Given entries

※

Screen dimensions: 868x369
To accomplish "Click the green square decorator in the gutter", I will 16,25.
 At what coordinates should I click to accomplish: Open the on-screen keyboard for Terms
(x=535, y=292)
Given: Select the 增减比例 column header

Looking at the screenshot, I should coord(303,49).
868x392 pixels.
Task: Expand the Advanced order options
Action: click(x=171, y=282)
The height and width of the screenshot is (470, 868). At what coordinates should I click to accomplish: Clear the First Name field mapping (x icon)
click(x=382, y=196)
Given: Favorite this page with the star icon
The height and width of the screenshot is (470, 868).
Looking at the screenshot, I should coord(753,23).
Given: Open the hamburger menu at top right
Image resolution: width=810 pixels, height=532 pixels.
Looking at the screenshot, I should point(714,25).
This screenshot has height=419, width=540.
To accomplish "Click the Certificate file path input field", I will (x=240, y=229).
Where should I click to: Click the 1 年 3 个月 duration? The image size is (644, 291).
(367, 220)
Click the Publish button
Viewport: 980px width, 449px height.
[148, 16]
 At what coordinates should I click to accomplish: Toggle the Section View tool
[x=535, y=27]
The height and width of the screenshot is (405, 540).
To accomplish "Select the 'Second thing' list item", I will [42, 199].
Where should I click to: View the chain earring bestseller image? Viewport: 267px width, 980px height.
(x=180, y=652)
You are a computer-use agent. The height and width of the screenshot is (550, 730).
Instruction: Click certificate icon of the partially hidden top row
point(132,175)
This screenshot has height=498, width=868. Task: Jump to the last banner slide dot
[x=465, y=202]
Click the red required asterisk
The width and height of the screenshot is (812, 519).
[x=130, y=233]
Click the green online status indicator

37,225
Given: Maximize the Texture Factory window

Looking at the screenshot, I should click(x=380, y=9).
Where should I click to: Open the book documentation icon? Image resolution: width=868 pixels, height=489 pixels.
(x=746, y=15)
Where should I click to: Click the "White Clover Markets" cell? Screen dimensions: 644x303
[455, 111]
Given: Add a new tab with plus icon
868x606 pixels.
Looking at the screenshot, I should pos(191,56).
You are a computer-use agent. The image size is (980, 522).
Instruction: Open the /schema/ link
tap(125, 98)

※

Work request
Reproduce the data exactly, omitting nothing.

Result of this task
Screen dimensions: 868x369
To accomplish "Click the green square decorator in the gutter", I will 16,25.
 At what coordinates should I click to accomplish: Open the on-screen keyboard for Terms
(x=535, y=292)
Given: Select the 增减比例 column header

Looking at the screenshot, I should coord(303,49).
868x392 pixels.
Task: Expand the Advanced order options
Action: click(x=171, y=282)
The height and width of the screenshot is (470, 868). At what coordinates should I click to accomplish: Clear the First Name field mapping (x icon)
click(x=382, y=196)
Given: Favorite this page with the star icon
The height and width of the screenshot is (470, 868).
Looking at the screenshot, I should coord(753,23).
Given: Open the hamburger menu at top right
Image resolution: width=810 pixels, height=532 pixels.
Looking at the screenshot, I should point(714,25).
This screenshot has height=419, width=540.
To accomplish "Click the Certificate file path input field", I will (x=240, y=229).
Where should I click to: Click the 1 年 3 个月 duration? The image size is (644, 291).
(367, 220)
Click the Publish button
Viewport: 980px width, 449px height.
[148, 16]
 At what coordinates should I click to accomplish: Toggle the Section View tool
[x=535, y=27]
The height and width of the screenshot is (405, 540).
To accomplish "Select the 'Second thing' list item", I will [42, 199].
Where should I click to: View the chain earring bestseller image? Viewport: 267px width, 980px height.
(x=180, y=652)
You are a computer-use agent. The height and width of the screenshot is (550, 730).
Instruction: Click certificate icon of the partially hidden top row
point(132,175)
This screenshot has height=498, width=868. Task: Jump to the last banner slide dot
[x=465, y=202]
Click the red required asterisk
The width and height of the screenshot is (812, 519).
[x=130, y=233]
Click the green online status indicator

37,225
Given: Maximize the Texture Factory window

Looking at the screenshot, I should click(x=380, y=9).
Where should I click to: Open the book documentation icon? Image resolution: width=868 pixels, height=489 pixels.
(x=746, y=15)
Where should I click to: Click the "White Clover Markets" cell? Screen dimensions: 644x303
[455, 111]
Given: Add a new tab with plus icon
868x606 pixels.
Looking at the screenshot, I should pos(191,56).
You are a computer-use agent. The image size is (980, 522).
Instruction: Open the /schema/ link
tap(125, 98)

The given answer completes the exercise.